Below are records; extract exactly the lines from the one containing "Where should I" through the last, both included, and keep the pictures out.

____________________

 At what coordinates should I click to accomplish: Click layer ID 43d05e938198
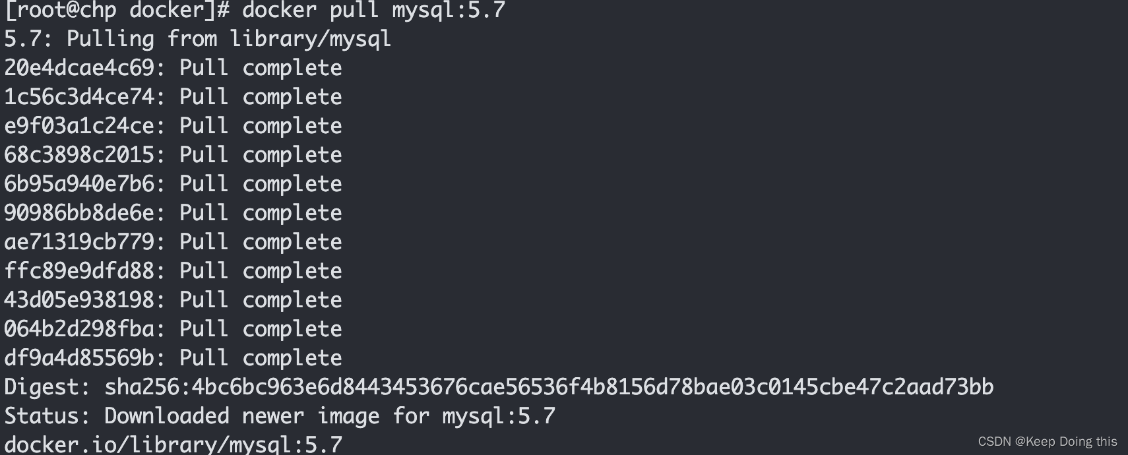(x=79, y=300)
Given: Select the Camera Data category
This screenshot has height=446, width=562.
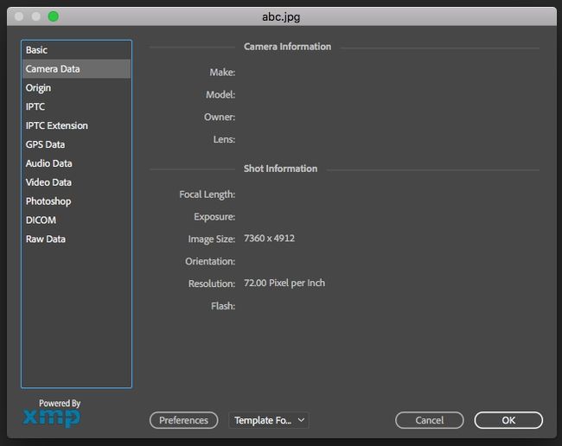Looking at the screenshot, I should 53,69.
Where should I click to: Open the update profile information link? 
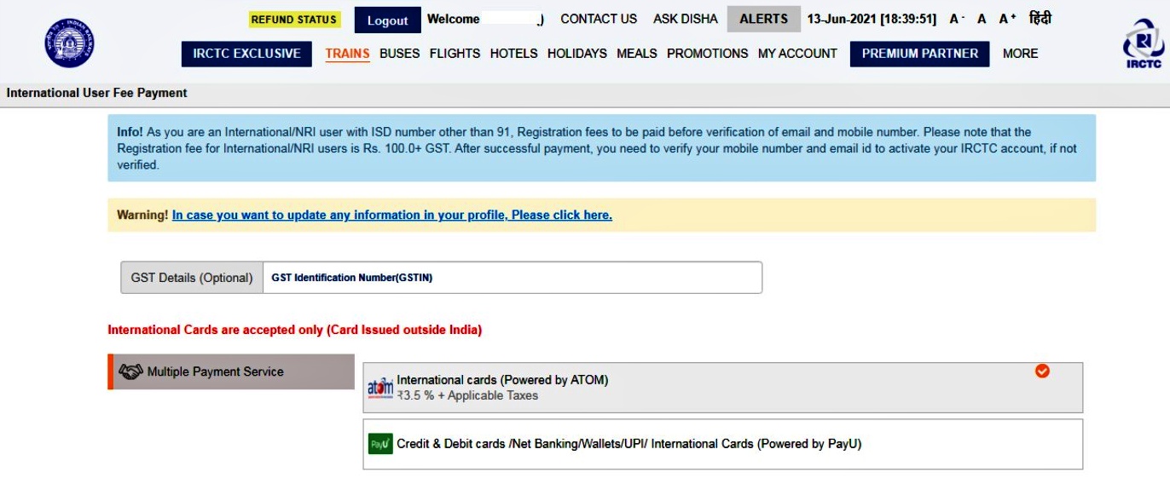coord(391,216)
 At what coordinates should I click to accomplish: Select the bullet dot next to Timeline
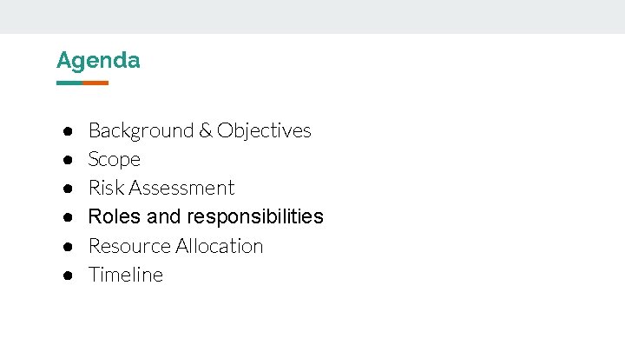tap(66, 276)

____________________

* **Result**:
Where should I click to: Open the update profile information link? 
coord(391,216)
 At what coordinates should I click to accomplish: Select the bullet dot next to Timeline
tap(66, 276)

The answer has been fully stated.